EDUCATION: TRANSFERRING KNOWLEDGE AND SKILLS

I. Education in Global Perspective

A. A credential society is one in which employers use diplomas and degrees to determine job eligibility.

1. The sheer size, urbanization, and consequent anonymity of U.S. society are major reasons for the requirement of credentials. Diplomas and degrees often serve as sorting devices for employers; because they don’t know the individual personally, employers depend on schools to weed out the capable from the incapable.

2. As technology and knowledge change, simple on-the-job training will not suffice; specific job skills must be mastered before an individual is able to do certain kinds of work.

B. Education in the Most Industrialized Nations: Japan

1. Japanese education reflects a group-centered ethic. Grade school children work as a group, mastering the same skills and materials; cooperation and respect for elders (and those in positions of authority) are stressed.

2. College admission procedures are based on test scores; only the top scorers are admitted, regardless of social class.

C. Education in the Industrializing Nations: Russia

1. After the Revolution of 1917, the government insisted that socialist values dominate education, seeing education as a means to undergird the new political system. Children were taught that capitalism was evil and communism was the salvation of the world.
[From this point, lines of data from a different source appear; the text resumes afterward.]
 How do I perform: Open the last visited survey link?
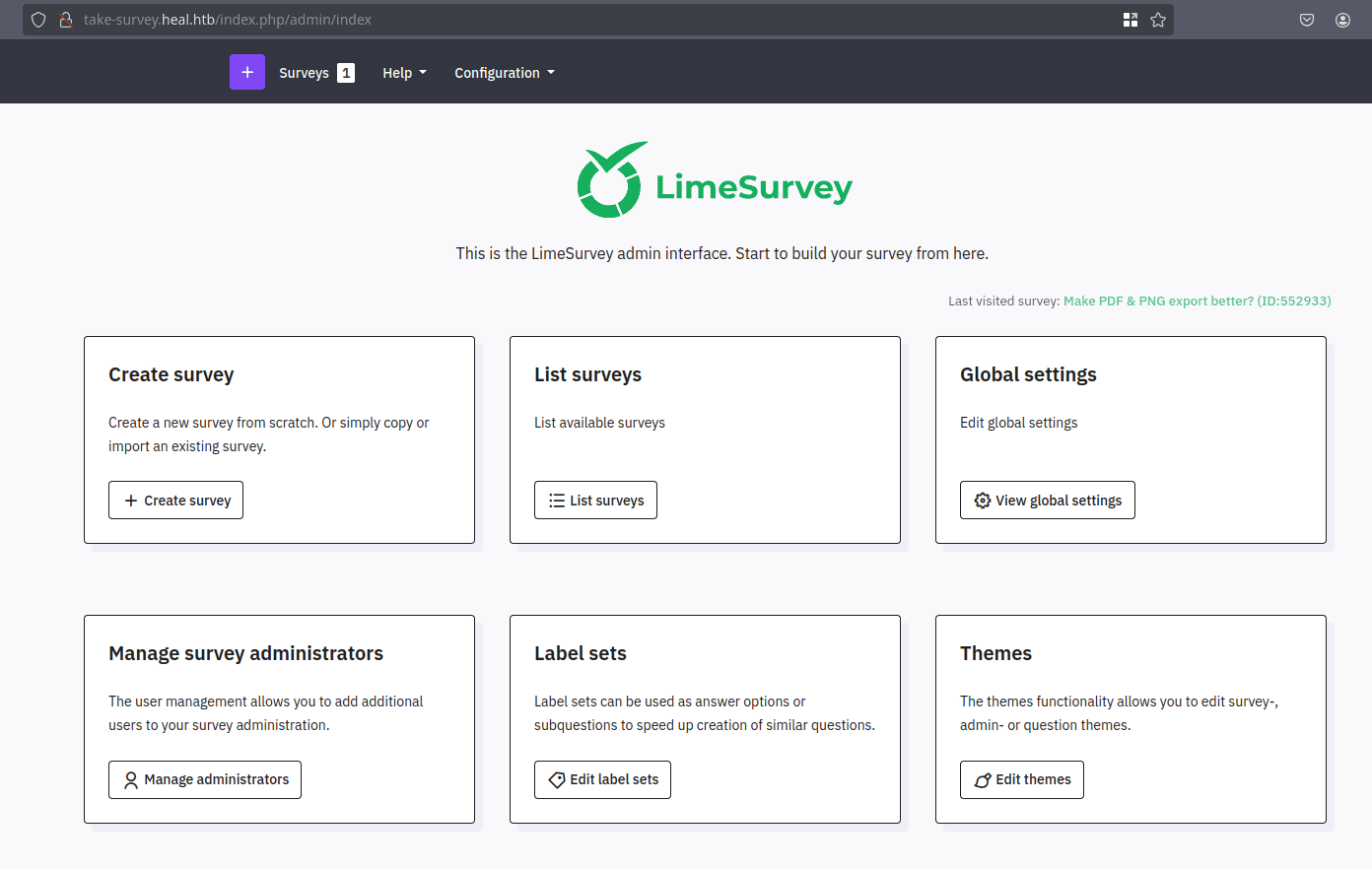(1197, 301)
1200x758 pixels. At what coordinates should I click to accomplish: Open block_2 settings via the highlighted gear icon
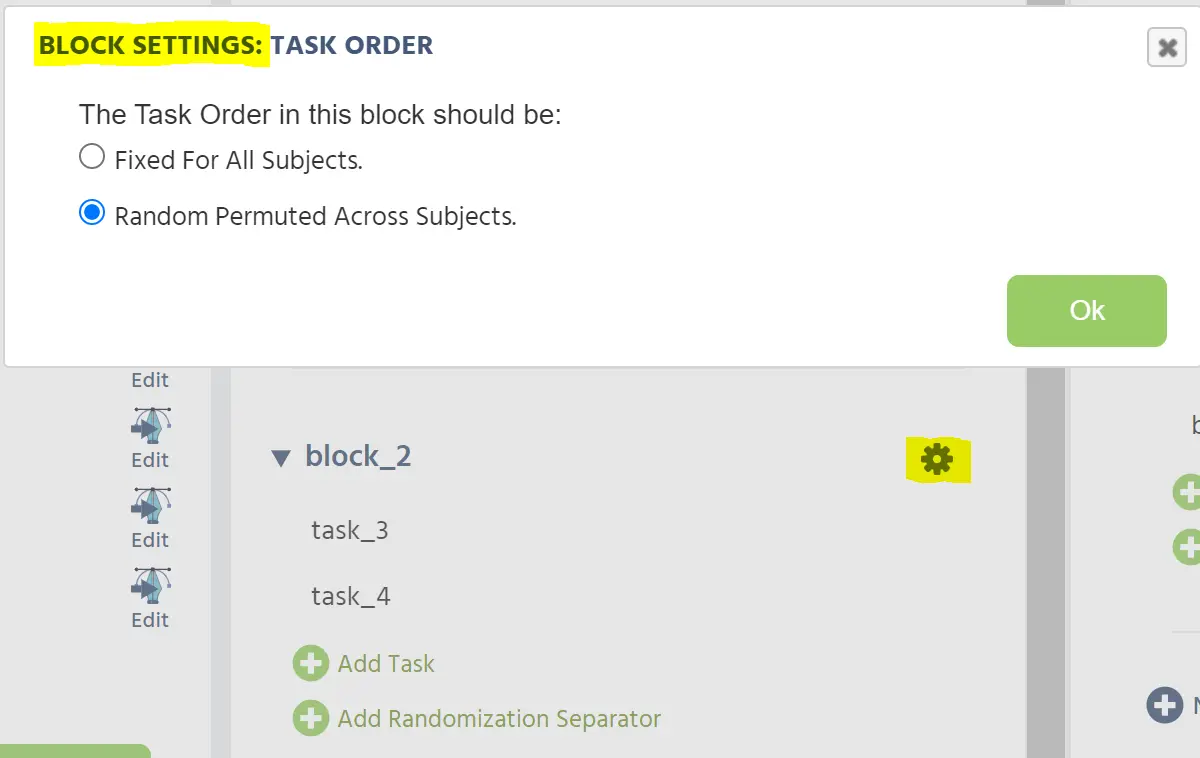938,459
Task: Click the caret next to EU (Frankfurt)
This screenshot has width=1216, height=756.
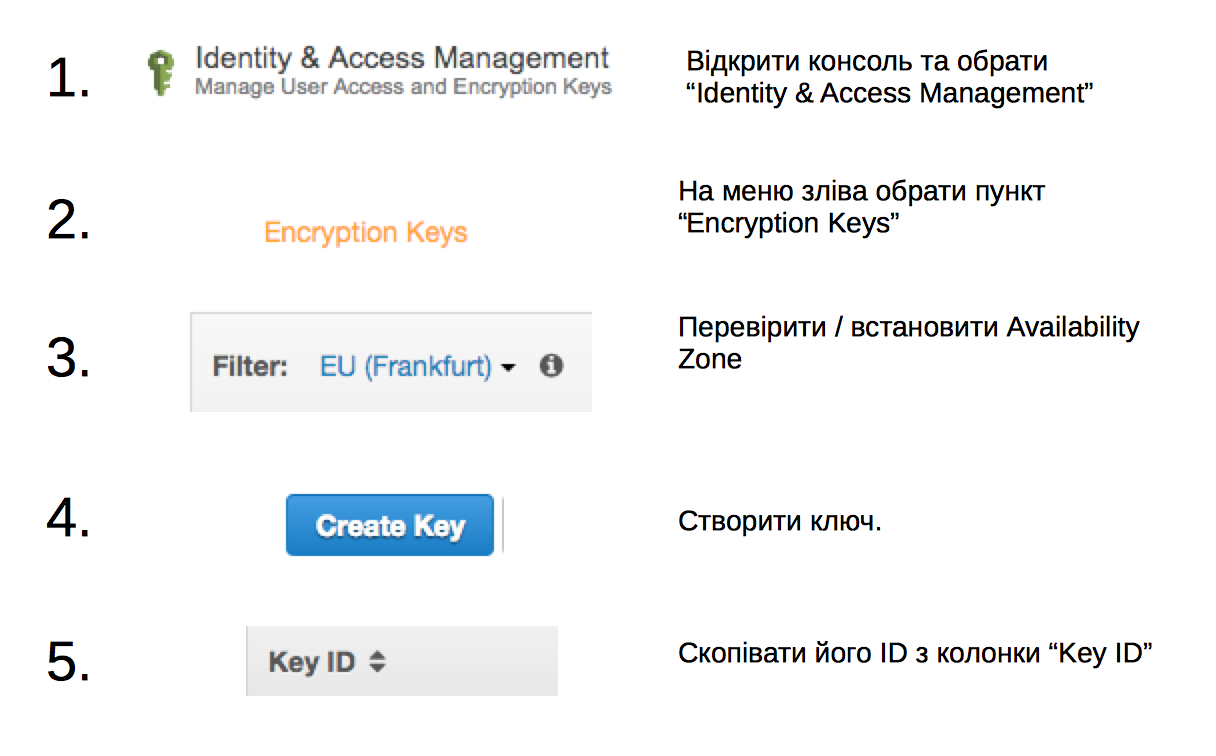Action: pos(509,367)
2. Education at all levels was free. It was centralized, with all schools following the same curriculum.

3. Today, Russians are in the midst of “reinventing” education. Private, religious, and even foreign-run schools are operating, and students are encouraged to think for themselves.
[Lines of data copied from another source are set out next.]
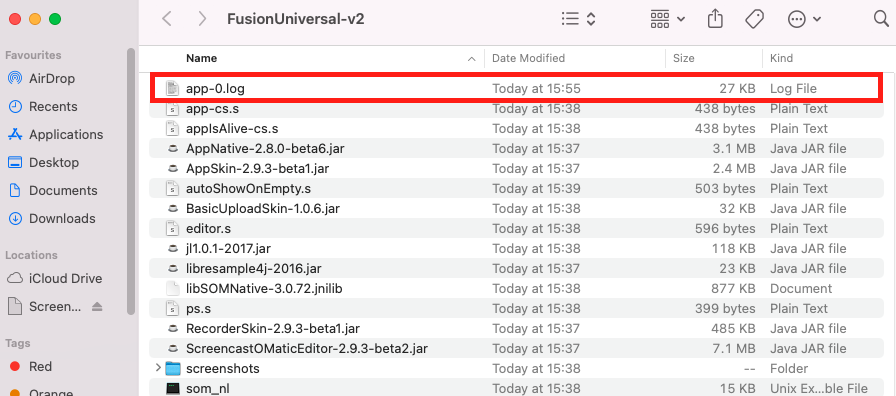Select ScreencastOMaticEditor-2.9.3-beta2.jar file
896x396 pixels.
[307, 348]
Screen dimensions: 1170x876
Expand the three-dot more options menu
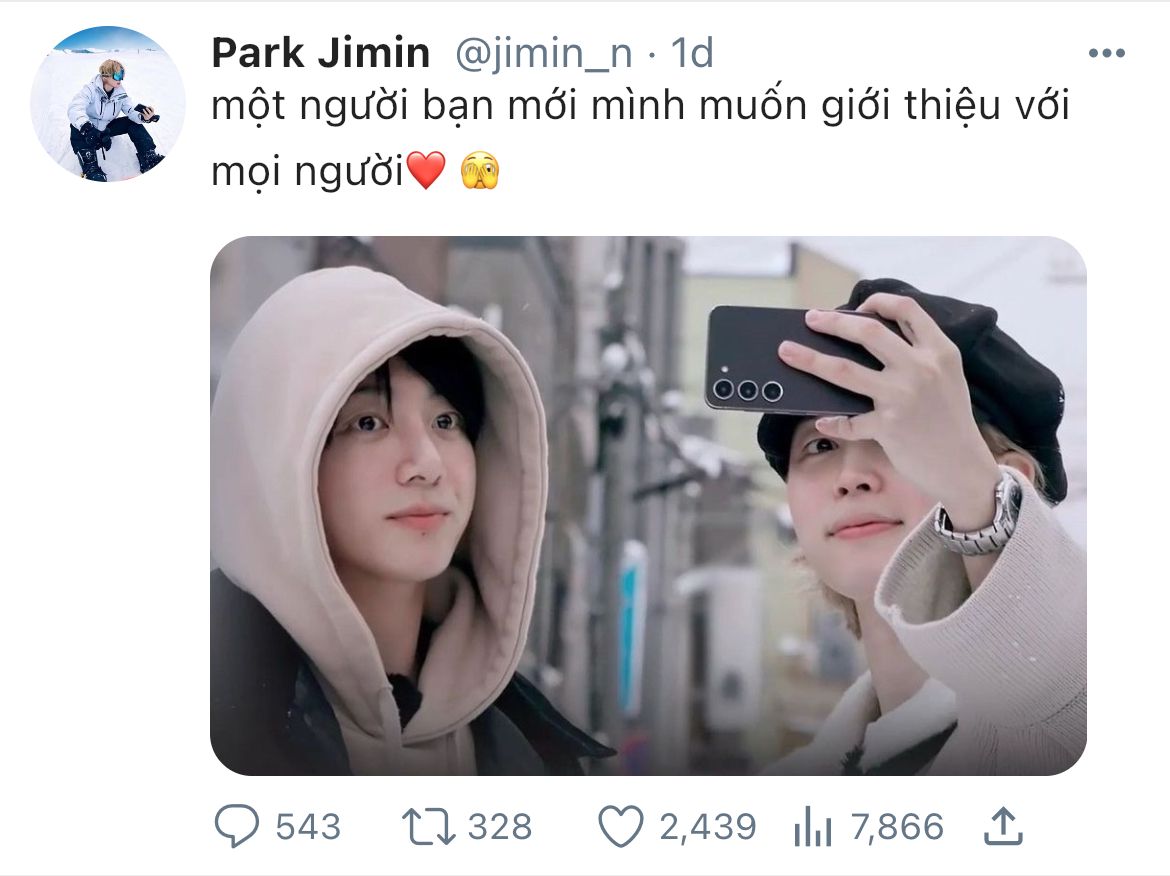(1107, 53)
4. The primary difficulty facing the post-Soviet educational system is the rapid changes in values and world views that are underway in Russia.

D. Education in the Least Industrialized Nations: Egypt

1. Several centuries before the birth of Christ, Egypt was a world-renowned center of learning. Primary areas of study were physics, astronomy, geometry, geography, mathematics, philosophy, and medicine. After defeat in war, education declined, never to rise to its former prominence.
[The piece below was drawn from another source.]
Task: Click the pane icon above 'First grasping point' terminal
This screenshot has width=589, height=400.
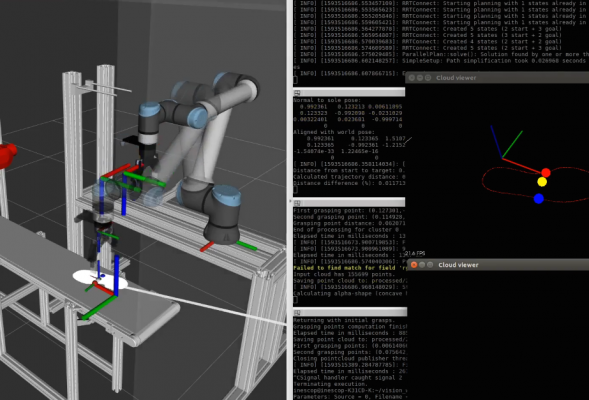Action: [297, 202]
2. Today, education is free at all levels, including college; however, qualified teachers are few, classrooms are crowded, and education is highly limited. Children of the wealthy are still several times as likely to get a college education.

II. The Functionalist Perspective: Providing Social Benefits

A. A central position of functionalism is that when the parts of society are working properly, each contributes to the stability of society. For education, both manifest (intended) and latent (unintended but positive) functions can be identified.

B. The functions of education include (1) teaching knowledge and skills; (2) cultural transmission of values (individualism, competition, and patriotism); (3) social integration (molding students into a more or less cohesive unit); and (4) gatekeeping (determining who will enter what into occupations, through tracking and social placement).

C. Schools have assumed many functions that were previously fulfilled by the family (e.g., child care and sex education).

III. The Conflict Perspective: Perpetuating Social Inequality

A. The educational system is a tool used by those in the controlling sector of society to maintain their dominance. Education reproduces the social class structure, as well as society’s divisions of race-ethnicity.

1. Regardless of ability, children of the wealthy are usually placed in college-bound tracks, and children of the poor are usually placed in vocational tracks. Whites are more likely to complete high school, go to college, and get a degree than are African Americans and Latinos. This shows the funneling effect of education.

2. The education system helps to pass privilege (or lack thereof) across generations.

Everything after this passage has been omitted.